**Exercise directions**
What you return has to match the listing below line for line.
________________________________________
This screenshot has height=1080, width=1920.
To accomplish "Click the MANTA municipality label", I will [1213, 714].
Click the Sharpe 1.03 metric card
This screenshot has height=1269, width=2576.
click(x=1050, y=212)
________________________________________
**Problem solution**
This screenshot has height=1080, width=1920.
To accomplish "Click the MANTA municipality label", I will [1213, 714].
Click the Sharpe 1.03 metric card
This screenshot has height=1269, width=2576.
click(x=1050, y=212)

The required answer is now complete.